### EXERCISE PROMPT
Line by line, print the records exactly as they are, dropping the pictures.
+-------+
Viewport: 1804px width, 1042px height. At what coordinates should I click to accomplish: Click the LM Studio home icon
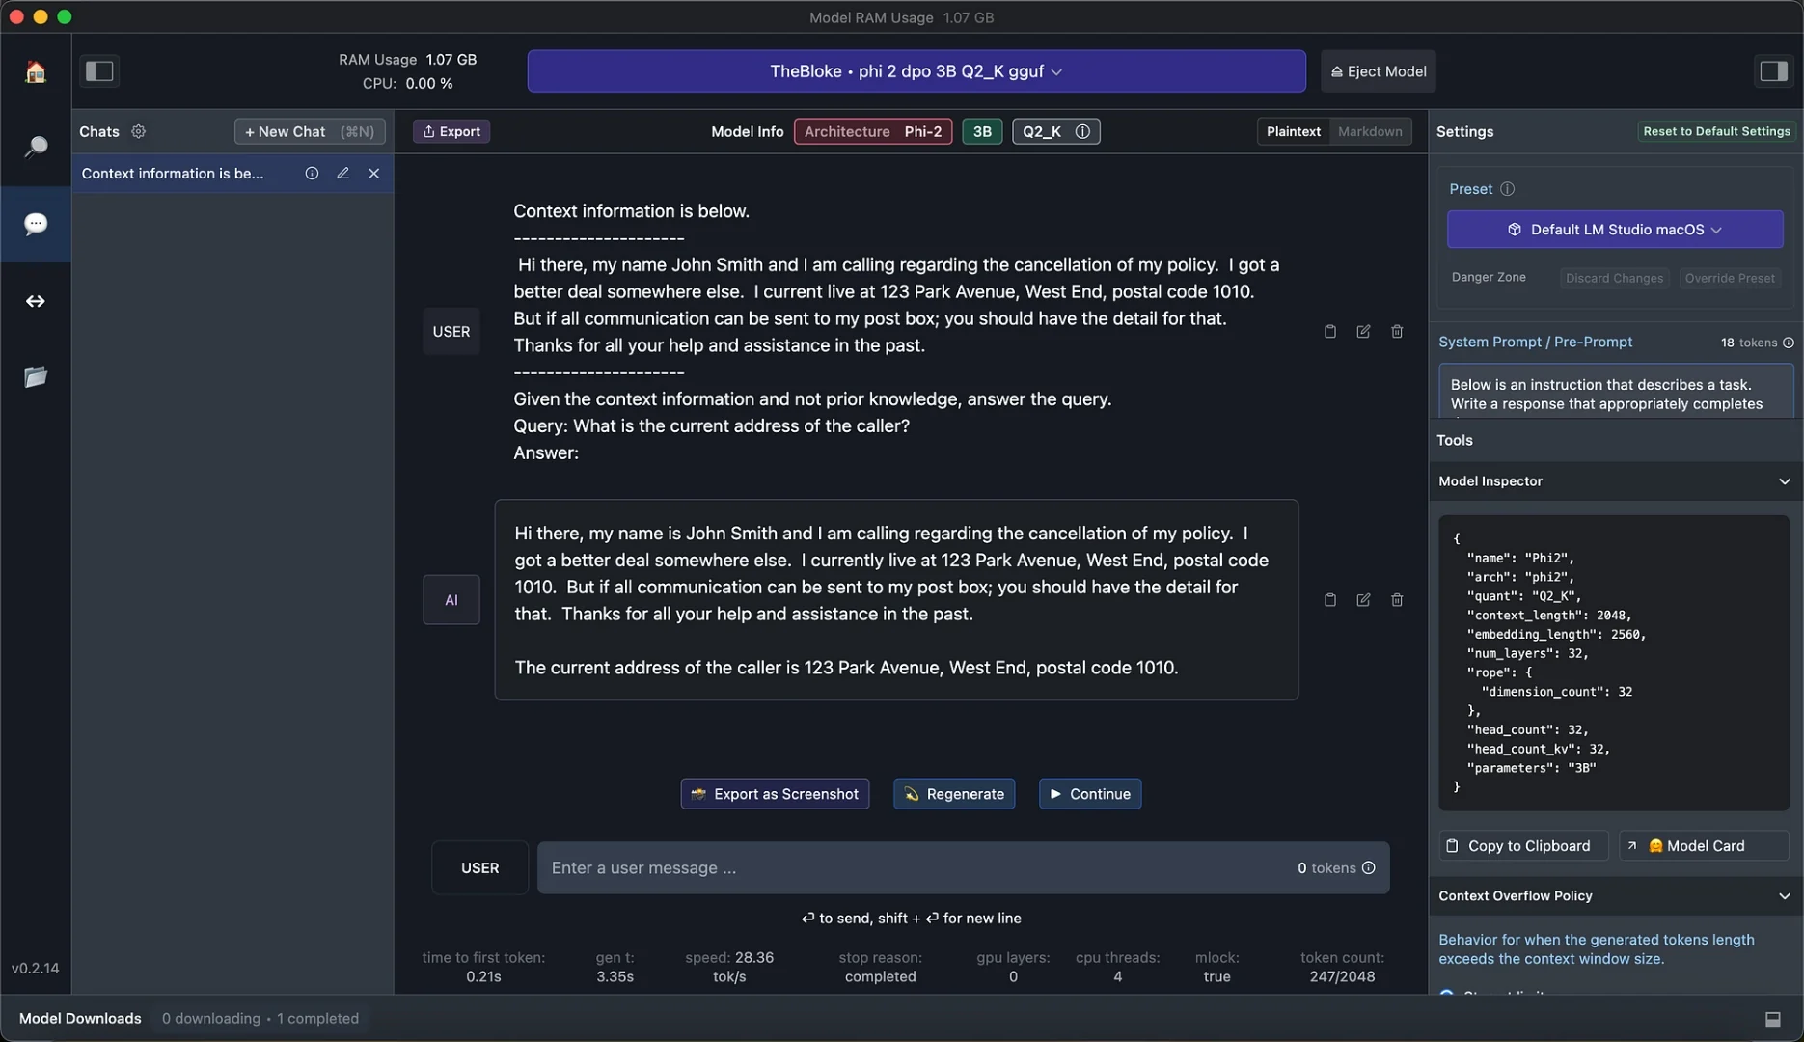point(36,71)
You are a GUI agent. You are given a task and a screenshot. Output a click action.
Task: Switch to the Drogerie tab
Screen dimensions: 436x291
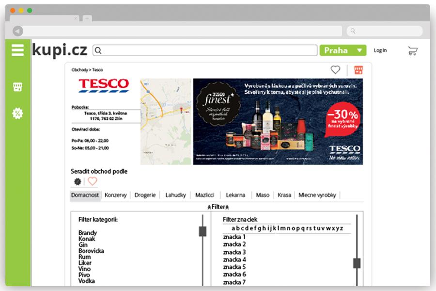coord(145,195)
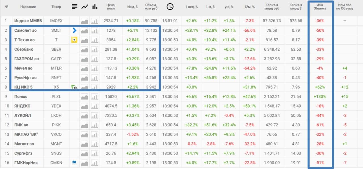Click the bar chart icon in header
This screenshot has height=169, width=363.
pyautogui.click(x=95, y=7)
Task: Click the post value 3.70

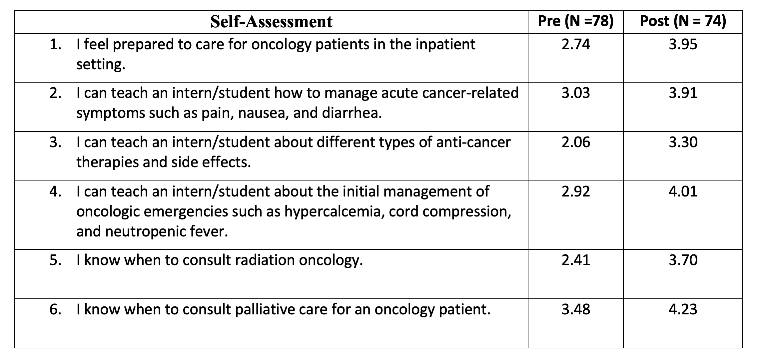Action: 683,260
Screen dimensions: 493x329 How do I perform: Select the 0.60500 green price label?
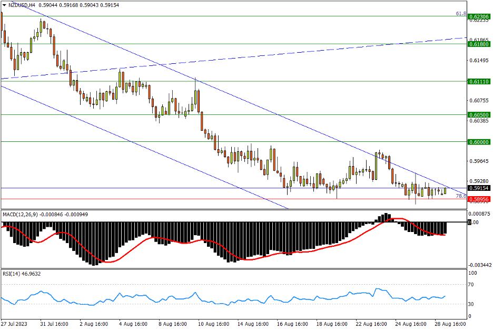coord(479,114)
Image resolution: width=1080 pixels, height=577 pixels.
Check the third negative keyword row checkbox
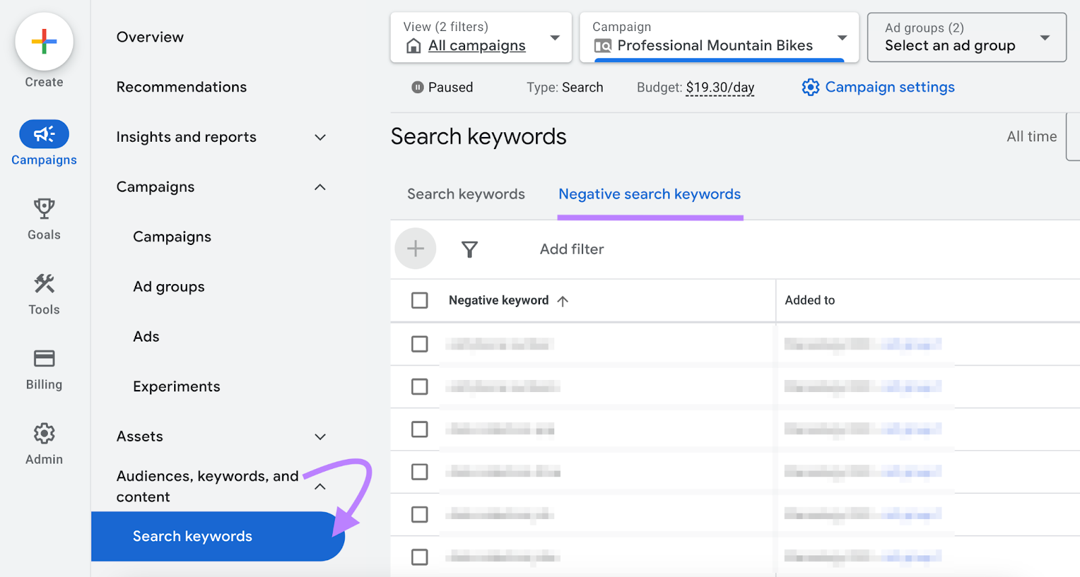tap(419, 429)
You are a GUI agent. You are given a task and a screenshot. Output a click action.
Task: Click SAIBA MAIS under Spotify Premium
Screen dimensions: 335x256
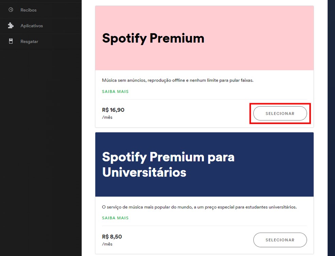[x=115, y=91]
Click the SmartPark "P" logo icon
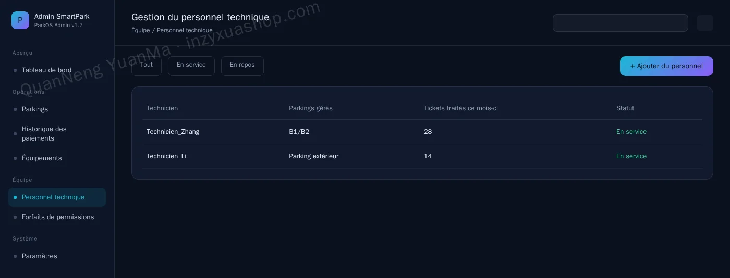730x278 pixels. click(x=20, y=20)
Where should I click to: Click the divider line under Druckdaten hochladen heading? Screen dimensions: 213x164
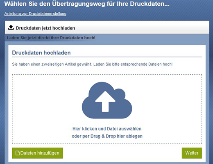coord(107,57)
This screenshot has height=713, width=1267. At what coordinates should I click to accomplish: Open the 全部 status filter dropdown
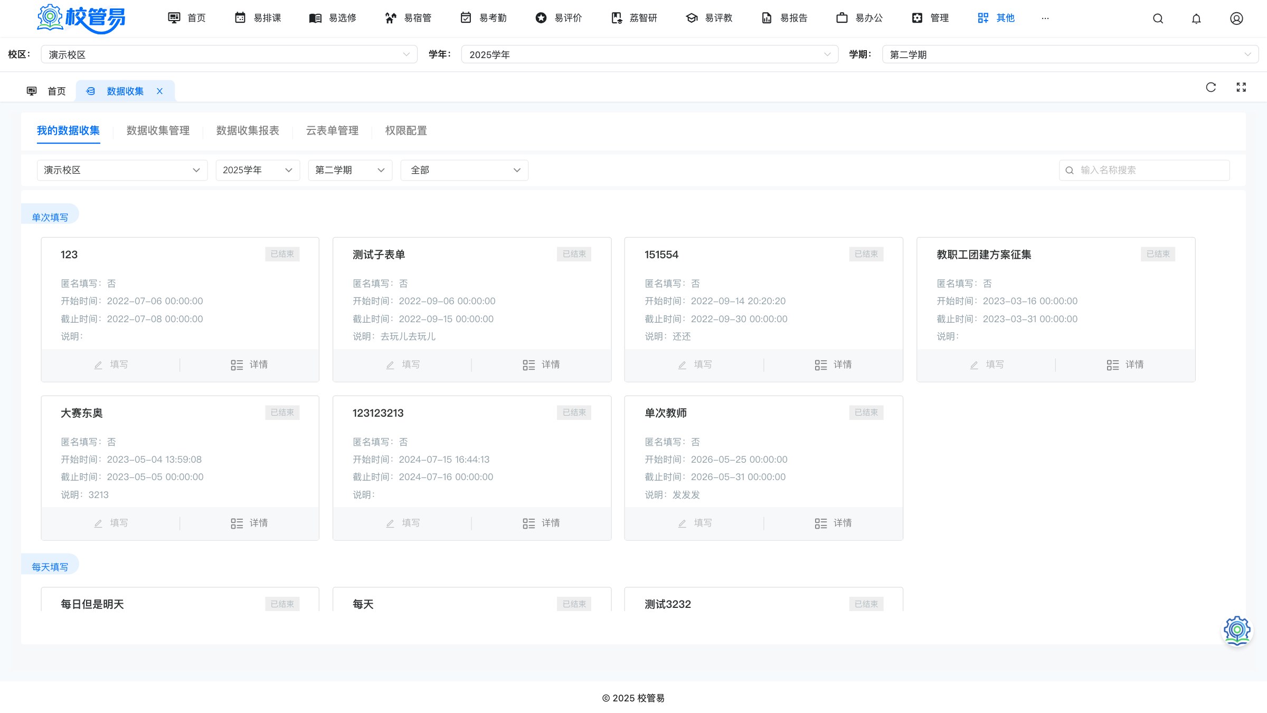[464, 170]
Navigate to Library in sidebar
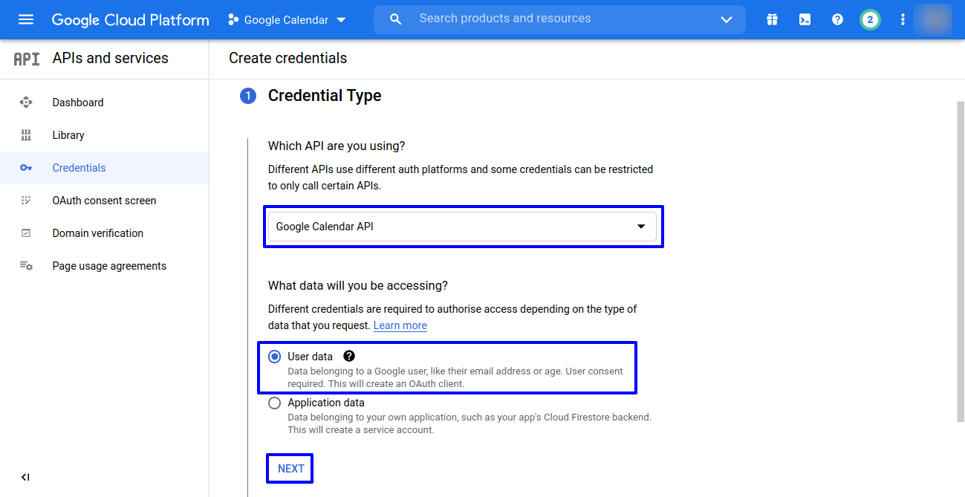The image size is (965, 497). (x=68, y=135)
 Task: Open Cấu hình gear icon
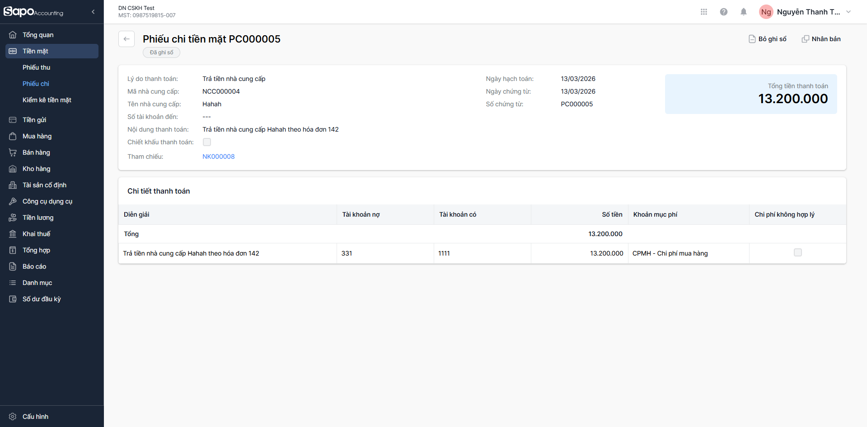tap(13, 417)
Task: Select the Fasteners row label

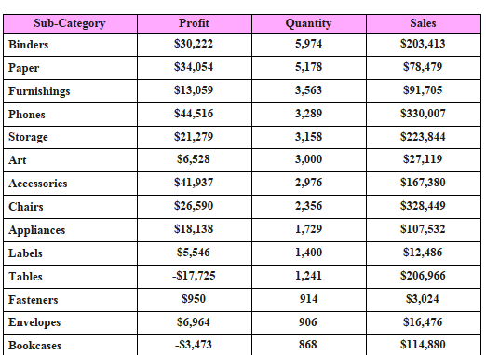Action: 34,300
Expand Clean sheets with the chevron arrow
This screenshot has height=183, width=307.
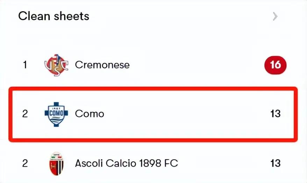[275, 16]
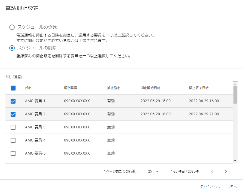
Task: Go to the next page of results
Action: [x=226, y=171]
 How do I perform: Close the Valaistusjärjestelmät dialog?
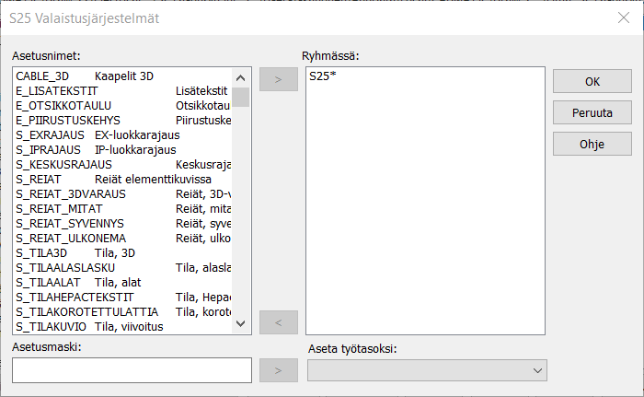pyautogui.click(x=623, y=17)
+-------+
### SOLUTION TO THIS EXERCISE
Viewport: 1804px width, 1042px height. At what coordinates should I click to accomplish: Click the LM Studio home icon
point(36,71)
You are a GUI agent. You are given a task and a screenshot. Output a click action.
Task: Switch to the Drogerie tab
Screen dimensions: 436x291
coord(145,195)
Click the bar chart icon in header
This screenshot has height=169, width=363.
pyautogui.click(x=95, y=7)
Task: Click the post value 3.70

Action: 683,260
Screen dimensions: 493x329 How do I perform: Select the 0.60500 green price label?
coord(479,114)
Image resolution: width=1080 pixels, height=577 pixels.
Check the third negative keyword row checkbox
tap(419, 429)
You are a GUI agent. You are given a task and a screenshot. Output a click action.
Task: Click SAIBA MAIS under Spotify Premium
Screen dimensions: 335x256
[x=115, y=91]
Click the SmartPark "P" logo icon
730x278 pixels. click(x=20, y=20)
Where should I click to: Click the divider line under Druckdaten hochladen heading? Screen dimensions: 213x164
coord(107,57)
This screenshot has height=713, width=1267. At what coordinates should I click to accomplish: Open the 全部 status filter dropdown
[464, 170]
Navigate to Library in sidebar
The image size is (965, 497). (x=68, y=135)
 Task: Open Cấu hình gear icon
tap(13, 417)
Task: Select the Fasteners row label

Action: 34,300
Expand Clean sheets with the chevron arrow
This screenshot has height=183, width=307.
[275, 16]
Task: Go to the next page of results
Action: [x=226, y=171]
 How do I perform: Close the Valaistusjärjestelmät dialog?
pyautogui.click(x=623, y=17)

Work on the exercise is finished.